- Born: Christopher Stephen Reynolds
- Education: Trinity College, Cambridge
- Scientific career
- Fields: High-energy astronomy
- Workplaces: University of Cambridge University of Colorado Boulder University of Maryland
- Thesis: X-ray emission and absorption in active galaxies (1996)
- Doctoral advisor: Andrew Fabian

= Christopher S. Reynolds =

British-American astronomer

Christopher Stephen Reynolds is a British-American astronomer who is a distinguished professor of Astronomy at the University of Maryland.
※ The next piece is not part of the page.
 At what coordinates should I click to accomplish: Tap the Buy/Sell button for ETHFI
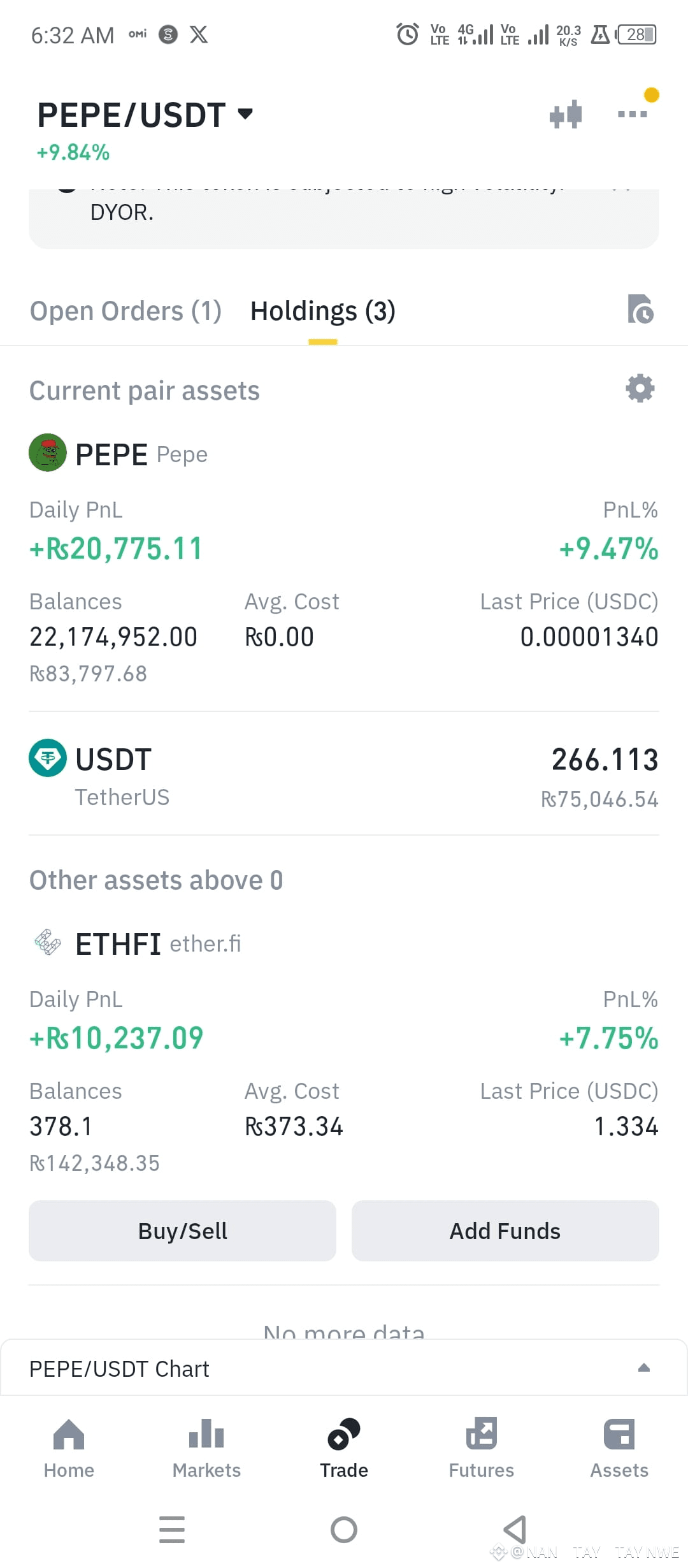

He was formerly the Plumian Professor of Astronomy and Experimental Philosophy at the Institute of Astronomy in the University of Cambridge.

==Education==

Reynolds undertook his undergraduate studies at Trinity College, Cambridge. He received a Bachelor's in Theoretical Physics in 1992 and a Master's in Mathematics in 1993, winning the Tyson medal. He remained in Cambridge to pursue his PhD under Andrew Fabian at the Institute of Astronomy, where he graduated in 1996 with his thesis entitled X-ray emission and absorption in active galaxies.

==Career==

In 1993 Reynolds moved to JILA at the University of Colorado Boulder, where he remained for five years, the final three as a Hubble Fellow. In 2001, he was appointed assistant professor at the University of Maryland, being promoted to Associate and Full Professor in 2005 and 2009 respectively. He was appointed the Plumian Professor of Astronomy and Experimental Philosophy at the Institute of Astronomy, Cambridge in 2017. He served as deputy director of the institute from 2018 to 2022 and was a fellow of Sidney Sussex College. He returned to his current position in Maryland in 2023. He is the Principal Investigator of the Advanced X-Ray Imaging Satellite.